OBJECTIVE.
Reproduce every one of the items below word for word.

PROVIDED DATA.
▬▬▬▬▬▬▬▬▬▬

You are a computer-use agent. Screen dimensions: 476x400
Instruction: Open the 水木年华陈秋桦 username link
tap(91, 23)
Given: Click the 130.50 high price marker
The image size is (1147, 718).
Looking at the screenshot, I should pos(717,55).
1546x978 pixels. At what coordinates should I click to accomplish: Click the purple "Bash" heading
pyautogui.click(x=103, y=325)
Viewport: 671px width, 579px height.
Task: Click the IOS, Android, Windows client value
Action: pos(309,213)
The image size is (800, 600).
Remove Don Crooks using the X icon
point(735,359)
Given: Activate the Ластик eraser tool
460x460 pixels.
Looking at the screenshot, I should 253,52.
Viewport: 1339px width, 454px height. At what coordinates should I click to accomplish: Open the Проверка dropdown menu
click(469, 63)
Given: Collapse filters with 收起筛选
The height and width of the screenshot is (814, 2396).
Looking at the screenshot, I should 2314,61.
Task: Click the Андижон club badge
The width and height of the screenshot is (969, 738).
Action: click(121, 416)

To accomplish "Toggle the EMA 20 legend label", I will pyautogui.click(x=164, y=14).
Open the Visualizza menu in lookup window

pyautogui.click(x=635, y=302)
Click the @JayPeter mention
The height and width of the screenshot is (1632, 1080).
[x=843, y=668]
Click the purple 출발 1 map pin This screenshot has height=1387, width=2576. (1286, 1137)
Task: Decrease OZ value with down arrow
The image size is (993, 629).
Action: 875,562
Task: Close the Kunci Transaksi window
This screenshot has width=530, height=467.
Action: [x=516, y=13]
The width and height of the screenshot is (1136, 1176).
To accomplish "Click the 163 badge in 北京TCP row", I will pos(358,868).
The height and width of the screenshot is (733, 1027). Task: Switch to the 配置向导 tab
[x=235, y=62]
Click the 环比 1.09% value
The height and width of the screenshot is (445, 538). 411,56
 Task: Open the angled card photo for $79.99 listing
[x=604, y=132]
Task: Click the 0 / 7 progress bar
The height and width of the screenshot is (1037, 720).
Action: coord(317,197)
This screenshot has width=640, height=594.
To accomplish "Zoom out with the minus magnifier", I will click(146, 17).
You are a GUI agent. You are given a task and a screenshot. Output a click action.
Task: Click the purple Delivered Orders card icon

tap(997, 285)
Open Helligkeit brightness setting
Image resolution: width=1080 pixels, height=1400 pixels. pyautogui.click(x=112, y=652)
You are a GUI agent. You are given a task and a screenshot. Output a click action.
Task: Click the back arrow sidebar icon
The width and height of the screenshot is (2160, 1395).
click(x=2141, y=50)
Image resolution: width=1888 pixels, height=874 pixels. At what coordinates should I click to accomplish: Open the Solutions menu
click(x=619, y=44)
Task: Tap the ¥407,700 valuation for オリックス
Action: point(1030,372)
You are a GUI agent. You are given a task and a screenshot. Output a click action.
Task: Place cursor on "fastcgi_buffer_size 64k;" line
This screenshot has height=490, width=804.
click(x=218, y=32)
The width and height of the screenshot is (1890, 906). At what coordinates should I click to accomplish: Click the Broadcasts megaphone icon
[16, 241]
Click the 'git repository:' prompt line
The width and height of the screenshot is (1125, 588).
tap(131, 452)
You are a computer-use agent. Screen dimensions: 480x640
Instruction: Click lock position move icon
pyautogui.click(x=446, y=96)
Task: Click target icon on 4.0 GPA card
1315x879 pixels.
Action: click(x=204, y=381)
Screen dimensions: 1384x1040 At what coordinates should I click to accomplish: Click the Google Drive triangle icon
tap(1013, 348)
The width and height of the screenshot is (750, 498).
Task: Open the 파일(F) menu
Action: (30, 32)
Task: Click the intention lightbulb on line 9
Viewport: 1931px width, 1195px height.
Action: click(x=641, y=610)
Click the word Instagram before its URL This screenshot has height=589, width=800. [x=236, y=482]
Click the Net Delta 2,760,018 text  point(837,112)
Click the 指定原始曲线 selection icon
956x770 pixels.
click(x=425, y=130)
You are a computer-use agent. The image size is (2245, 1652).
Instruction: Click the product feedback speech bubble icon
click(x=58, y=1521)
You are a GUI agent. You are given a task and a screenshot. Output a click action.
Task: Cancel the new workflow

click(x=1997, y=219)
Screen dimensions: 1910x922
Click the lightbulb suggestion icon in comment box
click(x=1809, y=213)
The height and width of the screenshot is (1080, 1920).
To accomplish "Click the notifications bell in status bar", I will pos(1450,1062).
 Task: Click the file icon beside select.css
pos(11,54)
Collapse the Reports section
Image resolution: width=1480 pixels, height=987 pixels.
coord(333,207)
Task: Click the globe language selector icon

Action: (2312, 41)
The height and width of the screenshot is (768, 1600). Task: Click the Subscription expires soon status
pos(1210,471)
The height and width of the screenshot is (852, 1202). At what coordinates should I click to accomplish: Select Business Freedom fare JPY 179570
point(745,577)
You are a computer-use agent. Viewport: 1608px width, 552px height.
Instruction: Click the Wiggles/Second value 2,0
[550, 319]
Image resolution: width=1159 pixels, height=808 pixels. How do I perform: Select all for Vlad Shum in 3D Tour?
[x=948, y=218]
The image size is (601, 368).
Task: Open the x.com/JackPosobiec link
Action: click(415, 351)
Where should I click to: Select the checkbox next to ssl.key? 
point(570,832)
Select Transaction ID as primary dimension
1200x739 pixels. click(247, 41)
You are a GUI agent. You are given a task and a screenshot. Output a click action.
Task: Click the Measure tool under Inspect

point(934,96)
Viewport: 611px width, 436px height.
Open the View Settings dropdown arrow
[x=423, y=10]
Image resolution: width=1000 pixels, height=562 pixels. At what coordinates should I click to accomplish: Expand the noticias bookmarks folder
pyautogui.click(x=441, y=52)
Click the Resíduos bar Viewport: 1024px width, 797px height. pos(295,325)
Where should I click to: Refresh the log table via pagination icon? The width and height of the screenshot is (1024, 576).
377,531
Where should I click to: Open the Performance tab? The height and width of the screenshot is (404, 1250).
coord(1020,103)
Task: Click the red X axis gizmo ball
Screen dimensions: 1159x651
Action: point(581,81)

▬▬▬▬▬▬▬▬▬▬

ANSWER.
You are a computer-use agent. Screen dimensions: 476x400
Instruction: Open the 水木年华陈秋桦 username link
tap(91, 23)
Given: Click the 130.50 high price marker
The image size is (1147, 718).
Looking at the screenshot, I should pos(717,55).
1546x978 pixels. At what coordinates should I click to accomplish: Click the purple "Bash" heading
pyautogui.click(x=103, y=325)
Viewport: 671px width, 579px height.
Task: Click the IOS, Android, Windows client value
Action: pos(309,213)
The image size is (800, 600).
Remove Don Crooks using the X icon
point(735,359)
Given: Activate the Ластик eraser tool
460x460 pixels.
Looking at the screenshot, I should 253,52.
Viewport: 1339px width, 454px height. At what coordinates should I click to accomplish: Open the Проверка dropdown menu
click(469, 63)
Given: Collapse filters with 收起筛选
The height and width of the screenshot is (814, 2396).
Looking at the screenshot, I should 2314,61.
Task: Click the Андижон club badge
The width and height of the screenshot is (969, 738).
Action: click(121, 416)

To accomplish "Toggle the EMA 20 legend label", I will pyautogui.click(x=164, y=14).
Open the Visualizza menu in lookup window

pyautogui.click(x=635, y=302)
Click the @JayPeter mention
The height and width of the screenshot is (1632, 1080).
[x=843, y=668]
Click the purple 출발 1 map pin This screenshot has height=1387, width=2576. (1286, 1137)
Task: Decrease OZ value with down arrow
The image size is (993, 629).
Action: 875,562
Task: Close the Kunci Transaksi window
This screenshot has width=530, height=467.
Action: [x=516, y=13]
The width and height of the screenshot is (1136, 1176).
To accomplish "Click the 163 badge in 北京TCP row", I will pos(358,868).
The height and width of the screenshot is (733, 1027). Task: Switch to the 配置向导 tab
[x=235, y=62]
Click the 环比 1.09% value
The height and width of the screenshot is (445, 538). 411,56
 Task: Open the angled card photo for $79.99 listing
[x=604, y=132]
Task: Click the 0 / 7 progress bar
The height and width of the screenshot is (1037, 720).
Action: coord(317,197)
This screenshot has width=640, height=594.
To accomplish "Zoom out with the minus magnifier", I will click(146, 17).
You are a GUI agent. You are given a task and a screenshot. Output a click action.
Task: Click the purple Delivered Orders card icon

tap(997, 285)
Open Helligkeit brightness setting
Image resolution: width=1080 pixels, height=1400 pixels. pyautogui.click(x=112, y=652)
You are a GUI agent. You are given a task and a screenshot. Output a click action.
Task: Click the back arrow sidebar icon
The width and height of the screenshot is (2160, 1395).
click(x=2141, y=50)
Image resolution: width=1888 pixels, height=874 pixels. At what coordinates should I click to accomplish: Open the Solutions menu
click(x=619, y=44)
Task: Tap the ¥407,700 valuation for オリックス
Action: point(1030,372)
You are a GUI agent. You are given a task and a screenshot. Output a click action.
Task: Place cursor on "fastcgi_buffer_size 64k;" line
This screenshot has height=490, width=804.
click(x=218, y=32)
The width and height of the screenshot is (1890, 906). At what coordinates should I click to accomplish: Click the Broadcasts megaphone icon
[16, 241]
Click the 'git repository:' prompt line
The width and height of the screenshot is (1125, 588).
tap(131, 452)
You are a computer-use agent. Screen dimensions: 480x640
Instruction: Click lock position move icon
pyautogui.click(x=446, y=96)
Task: Click target icon on 4.0 GPA card
1315x879 pixels.
Action: click(x=204, y=381)
Screen dimensions: 1384x1040 At what coordinates should I click to accomplish: Click the Google Drive triangle icon
tap(1013, 348)
The width and height of the screenshot is (750, 498).
Task: Open the 파일(F) menu
Action: (30, 32)
Task: Click the intention lightbulb on line 9
Viewport: 1931px width, 1195px height.
Action: click(x=641, y=610)
Click the word Instagram before its URL This screenshot has height=589, width=800. [x=236, y=482]
Click the Net Delta 2,760,018 text  point(837,112)
Click the 指定原始曲线 selection icon
956x770 pixels.
click(x=425, y=130)
You are a computer-use agent. The image size is (2245, 1652).
Instruction: Click the product feedback speech bubble icon
click(x=58, y=1521)
You are a GUI agent. You are given a task and a screenshot. Output a click action.
Task: Cancel the new workflow

click(x=1997, y=219)
Screen dimensions: 1910x922
Click the lightbulb suggestion icon in comment box
click(x=1809, y=213)
The height and width of the screenshot is (1080, 1920).
To accomplish "Click the notifications bell in status bar", I will pos(1450,1062).
 Task: Click the file icon beside select.css
pos(11,54)
Collapse the Reports section
Image resolution: width=1480 pixels, height=987 pixels.
coord(333,207)
Task: Click the globe language selector icon

Action: (2312, 41)
The height and width of the screenshot is (768, 1600). Task: Click the Subscription expires soon status
pos(1210,471)
The height and width of the screenshot is (852, 1202). At what coordinates should I click to accomplish: Select Business Freedom fare JPY 179570
point(745,577)
You are a computer-use agent. Viewport: 1608px width, 552px height.
Instruction: Click the Wiggles/Second value 2,0
[550, 319]
Image resolution: width=1159 pixels, height=808 pixels. How do I perform: Select all for Vlad Shum in 3D Tour?
[x=948, y=218]
The image size is (601, 368).
Task: Open the x.com/JackPosobiec link
Action: click(415, 351)
Where should I click to: Select the checkbox next to ssl.key? 
point(570,832)
Select Transaction ID as primary dimension
1200x739 pixels. click(247, 41)
You are a GUI agent. You are given a task and a screenshot. Output a click action.
Task: Click the Measure tool under Inspect

point(934,96)
Viewport: 611px width, 436px height.
Open the View Settings dropdown arrow
[x=423, y=10]
Image resolution: width=1000 pixels, height=562 pixels. At what coordinates should I click to accomplish: Expand the noticias bookmarks folder
pyautogui.click(x=441, y=52)
Click the Resíduos bar Viewport: 1024px width, 797px height. pos(295,325)
Where should I click to: Refresh the log table via pagination icon? The width and height of the screenshot is (1024, 576).
377,531
Where should I click to: Open the Performance tab? The height and width of the screenshot is (404, 1250).
coord(1020,103)
Task: Click the red X axis gizmo ball
Screen dimensions: 1159x651
Action: point(581,81)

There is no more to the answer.